The problem is that creating an online community sounds like a lot of work. And it can be.
But there are ways you can use the resources already at your disposal to start creating a better sense of online community. And once you have that community in place, networking will be much easier—especially with a larger community. Here are some tips for bringing it all together:
- Unify your online presence as much as possible. These days, people will tell you to maximize your online presence—especially during COVID-19. Get an Instagram, a Pinterest, a LinkedIn. Host webinars and Facebook live events. Go live on Instagram. But what good are these strategies if you have minimal influence with each post? Concentrate your energy by using tools like Buffer and Zapier to automate posts on social media. Use that profile to point to the central account where you want most followers to go.
- Create something worthwhile before you promote the community. Have you ever encountered someone online who wanted to start a community from scratch? It doesn’t really make sense. The best marketers will start with the content first. They’ll give people a reason to engage online. This draws people in naturally. From there, that’s when you can start taking your networking more seriously.
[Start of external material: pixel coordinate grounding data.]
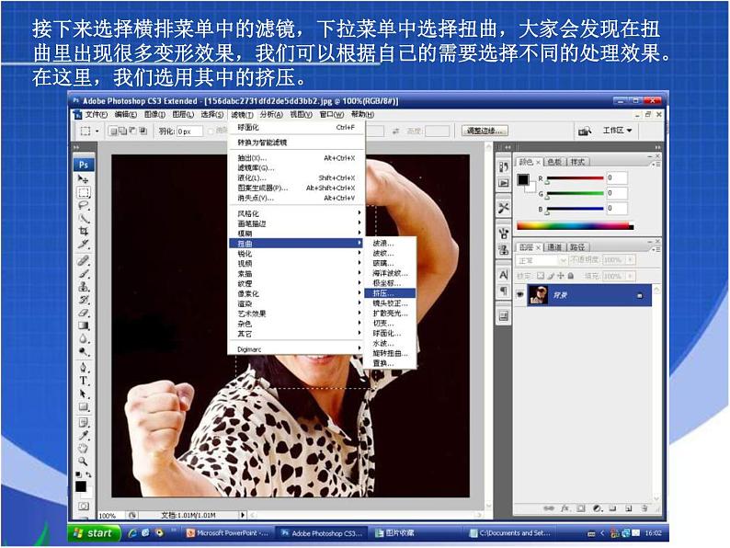Click the lock transparent pixels toggle
Image resolution: width=730 pixels, height=548 pixels.
pyautogui.click(x=540, y=275)
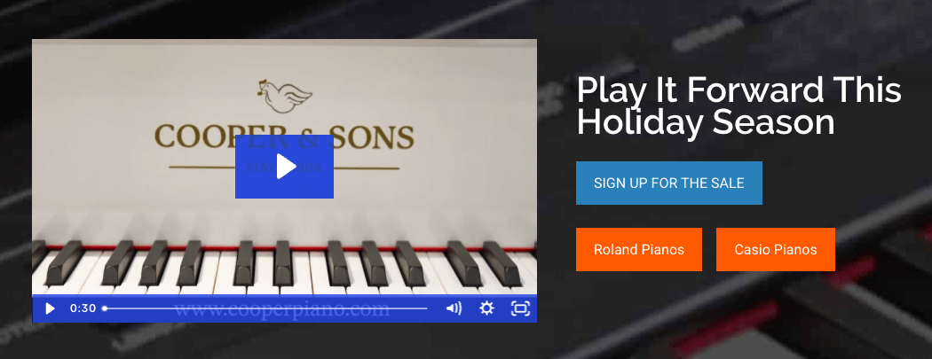
Task: Click the words Holiday Season in the heading
Action: (x=706, y=123)
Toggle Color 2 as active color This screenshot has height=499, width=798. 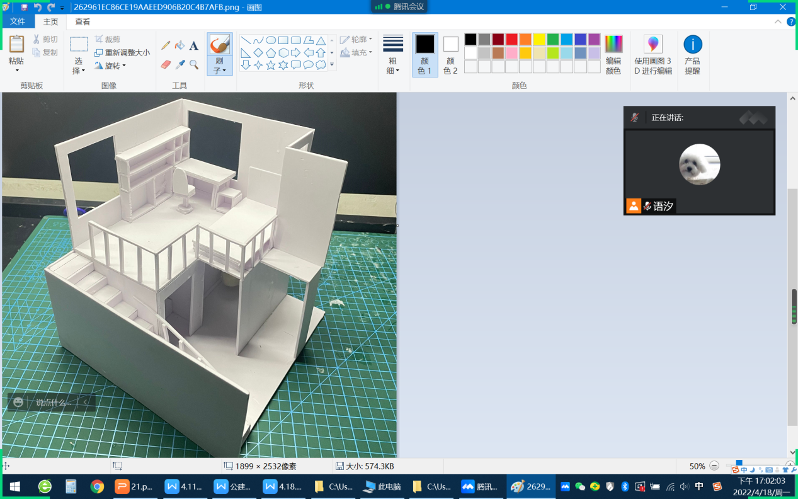click(450, 55)
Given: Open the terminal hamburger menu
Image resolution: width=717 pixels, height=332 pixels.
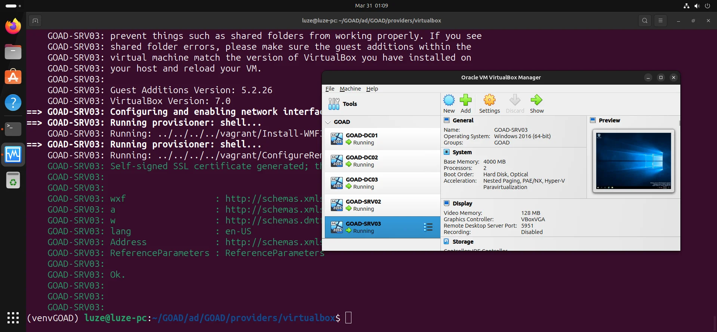Looking at the screenshot, I should [x=661, y=21].
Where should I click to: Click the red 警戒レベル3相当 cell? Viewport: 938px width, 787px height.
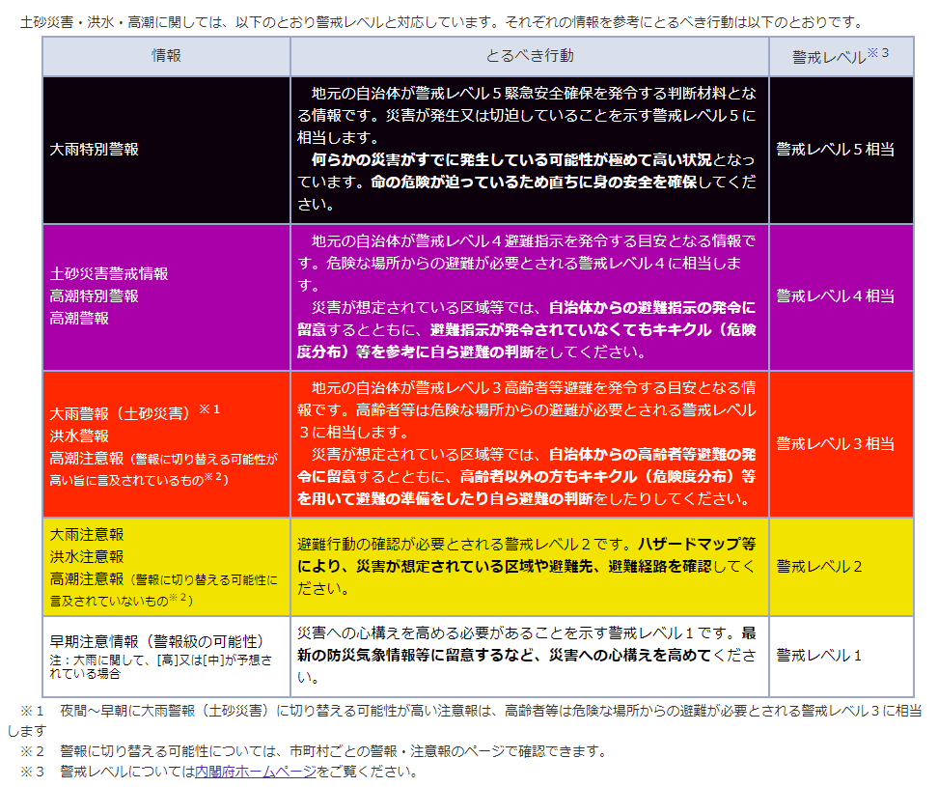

Re-Evaluate Your (Boring) Networking for a Post-Pandemic World
It’s not great that the world is shut down and so many people are suffering because of a pandemic. But when you have less time to network, it does mean that you have the time to review how you did things in the past.
Let’s take some of the old networking habits you had. For example, let’s say that you had your typical, run-of-the-mill business cards. Every time you handed it to someone, it had absolutely no impact on them. They may have even forgotten about it the next time they saw it.
Well, now’s the perfect time to have new business cards printed. Have a look at 99Design’s top business cards, for example.
Or you may even forget about business cards together. Maybe you use a tool like Every USB to turn your business cards into USBs, flash drives, and more.
You Can’t Go Home Again
Maybe you can’t go home again, but at some point, networking will begin to look like it used to. It just won’t be the same. The key is to embrace the changes, discover where you can improve, and not use the shutdown as an excuse to quit networking. With the right habits, you’ll emerge in the post-COVID world better than ever.